CPAN/lib/WAIT.pm

#!/usr/bin/perl
#                              -*- Mode: Cperl -*-
# $Basename: WAIT.pm $
# $Revision: 1.6 $
# Author          : Ulrich Pfeifer
# Created On      : Wed Nov  5 16:59:32 1997
# Last Modified By: Ulrich Pfeifer
# Last Modified On: Wed Nov 12 18:26:44 1997
# Language        : CPerl
# Update Count    : 4
# Status          : Unknown, Use with caution!
#
# (C) Copyright 1997, Ulrich Pfeifer, all rights reserved.
#
#

package WAIT;
require DynaLoader;
use vars qw($VERSION @ISA);
@ISA = qw(DynaLoader);

$VERSION = sprintf '%.4f', map $_/10,'$ProjectVersion: 17.1 $ ' =~ /([\d.]+)/;

bootstrap WAIT $VERSION;

__END__

=head1 NAME

WAIT - a rewrite of the freeWAIS-sf engine in Perl and XS

=head1 SYNOPSIS

A Synopsis is not yet available.

=head1 Status of this document

I started writing down some information about the implementation
before I forget them in my spare time. The stuff is incomplete at
least. Any additions, corrections, ... welcome.

=head1 PURPOSE

As you might know, I developed and maintained B<freeWAIS-sf> (with the
help of many people in The Net). FreeWAIS-sf is based on B<freeWAIS>
maintained by the Clearing House for Network Information Retrieval
(CNIDR) which in turn is based on B<wais-8-b5> implemented by Thinking
Machine et al. During this long history - implementation started about
1989 - many people contributed to the distribution and added features
not foreseen by the original design. While the system fulfills its
task now, the code has reached a state where adding new features is
nearly impossible and even fixing longstanding bugs and removing
limitations has become a very time consuming task.

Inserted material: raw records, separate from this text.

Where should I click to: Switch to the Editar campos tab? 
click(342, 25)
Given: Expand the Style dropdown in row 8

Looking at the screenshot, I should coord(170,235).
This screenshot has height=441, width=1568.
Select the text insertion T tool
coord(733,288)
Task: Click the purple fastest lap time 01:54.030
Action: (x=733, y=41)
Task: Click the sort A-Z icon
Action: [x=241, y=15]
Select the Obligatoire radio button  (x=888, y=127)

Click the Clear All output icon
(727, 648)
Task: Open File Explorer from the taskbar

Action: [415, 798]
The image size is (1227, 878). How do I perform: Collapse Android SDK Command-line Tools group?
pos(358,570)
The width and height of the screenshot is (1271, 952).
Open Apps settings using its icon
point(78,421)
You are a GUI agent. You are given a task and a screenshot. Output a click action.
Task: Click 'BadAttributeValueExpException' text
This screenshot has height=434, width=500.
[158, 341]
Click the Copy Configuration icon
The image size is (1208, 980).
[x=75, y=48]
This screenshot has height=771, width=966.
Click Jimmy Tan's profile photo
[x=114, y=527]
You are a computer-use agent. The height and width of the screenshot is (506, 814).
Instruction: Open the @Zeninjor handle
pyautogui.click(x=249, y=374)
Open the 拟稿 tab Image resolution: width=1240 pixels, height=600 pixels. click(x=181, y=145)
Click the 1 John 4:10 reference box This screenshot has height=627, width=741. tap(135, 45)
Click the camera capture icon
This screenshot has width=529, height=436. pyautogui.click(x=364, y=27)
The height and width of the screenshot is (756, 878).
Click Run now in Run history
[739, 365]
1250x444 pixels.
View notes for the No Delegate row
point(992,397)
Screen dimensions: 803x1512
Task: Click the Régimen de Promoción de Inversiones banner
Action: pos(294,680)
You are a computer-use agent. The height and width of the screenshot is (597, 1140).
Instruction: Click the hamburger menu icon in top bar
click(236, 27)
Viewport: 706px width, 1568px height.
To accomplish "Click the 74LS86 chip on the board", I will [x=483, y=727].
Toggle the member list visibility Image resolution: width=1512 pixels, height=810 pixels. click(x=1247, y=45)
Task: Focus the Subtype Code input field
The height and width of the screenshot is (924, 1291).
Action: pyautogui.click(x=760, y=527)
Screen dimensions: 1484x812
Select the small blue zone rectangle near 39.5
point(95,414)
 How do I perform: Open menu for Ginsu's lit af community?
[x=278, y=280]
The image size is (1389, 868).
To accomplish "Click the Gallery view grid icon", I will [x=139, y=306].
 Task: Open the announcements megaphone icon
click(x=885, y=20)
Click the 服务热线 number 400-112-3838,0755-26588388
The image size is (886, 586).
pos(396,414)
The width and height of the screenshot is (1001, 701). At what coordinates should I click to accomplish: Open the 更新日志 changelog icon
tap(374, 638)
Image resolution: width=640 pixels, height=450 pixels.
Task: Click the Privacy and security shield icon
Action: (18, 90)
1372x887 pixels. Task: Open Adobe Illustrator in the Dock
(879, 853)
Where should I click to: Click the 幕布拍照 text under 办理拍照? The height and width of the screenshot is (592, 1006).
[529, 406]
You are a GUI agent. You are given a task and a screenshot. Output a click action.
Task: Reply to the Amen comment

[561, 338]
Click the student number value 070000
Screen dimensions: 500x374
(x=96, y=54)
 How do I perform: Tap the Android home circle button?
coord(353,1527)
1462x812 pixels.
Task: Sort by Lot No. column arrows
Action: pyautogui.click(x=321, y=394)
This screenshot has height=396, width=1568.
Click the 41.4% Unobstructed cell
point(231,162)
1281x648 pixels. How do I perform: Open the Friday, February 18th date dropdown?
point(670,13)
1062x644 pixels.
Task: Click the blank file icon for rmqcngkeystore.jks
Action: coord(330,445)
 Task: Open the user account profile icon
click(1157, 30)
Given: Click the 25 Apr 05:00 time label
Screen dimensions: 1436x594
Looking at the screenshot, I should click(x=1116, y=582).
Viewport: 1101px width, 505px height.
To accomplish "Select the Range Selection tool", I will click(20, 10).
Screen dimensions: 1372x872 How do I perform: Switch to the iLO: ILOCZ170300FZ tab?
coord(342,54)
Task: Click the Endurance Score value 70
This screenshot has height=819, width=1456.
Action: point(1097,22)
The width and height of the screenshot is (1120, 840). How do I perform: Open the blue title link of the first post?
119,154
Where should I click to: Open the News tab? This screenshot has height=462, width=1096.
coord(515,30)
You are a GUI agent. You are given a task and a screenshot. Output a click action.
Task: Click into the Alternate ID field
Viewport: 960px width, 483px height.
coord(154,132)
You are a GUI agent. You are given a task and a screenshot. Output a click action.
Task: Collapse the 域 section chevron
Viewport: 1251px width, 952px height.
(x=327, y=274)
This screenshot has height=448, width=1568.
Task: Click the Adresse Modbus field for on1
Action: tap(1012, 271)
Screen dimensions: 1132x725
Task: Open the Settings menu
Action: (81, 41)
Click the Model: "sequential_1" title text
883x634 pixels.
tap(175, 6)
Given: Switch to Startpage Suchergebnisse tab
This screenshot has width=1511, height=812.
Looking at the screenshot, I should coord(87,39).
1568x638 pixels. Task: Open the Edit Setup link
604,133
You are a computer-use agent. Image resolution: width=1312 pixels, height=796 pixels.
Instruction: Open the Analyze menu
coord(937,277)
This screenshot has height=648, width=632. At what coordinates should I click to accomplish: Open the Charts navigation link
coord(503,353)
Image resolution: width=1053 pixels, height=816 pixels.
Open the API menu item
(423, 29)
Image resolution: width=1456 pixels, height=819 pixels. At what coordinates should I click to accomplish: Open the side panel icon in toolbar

Therefore I decided to pass the maintenance  to WSC Inc. and built a
new system from scratch. For obvious reasons I choosed Perl as
implementation language.

=head1 DESCRIPTION

The central idea of the system is to provide a framework and the
building blocks for any indexing and search system the users might
want to build. Obviously the framework limits the class of system
which can be build.

       +------+     +-----+     +------+
   ==> |Access| ==> |Parse| ==> |      |
       +------+     +-----+     |      |
                       ||       |      |     +-----+
                       ||       |Filter| ==> |Index|
                       \/       |      |     +-----+
      +-------+     +-----+     |      |
   <= |Display| <== |Query| <-> |      |
      +-------+     +-----+     +------+

A collection (aka table) is defined by the instances of the B<access>
and B<parse> module together with the B<filter definitions>. At query
time in addition a B<query> and a B<display> module must be choosen.

=head2 Access

The access module defines which documents are members of a database.
Usually an access module is a tied hash, whose keys are the Ids of the
documents (did = document id) and whose values are the documents
themselves. The indexing process loops over the keys using C<FIRSTKEY>
and C<NEXTKEY>. Documents are retrieved with C<FETCH>.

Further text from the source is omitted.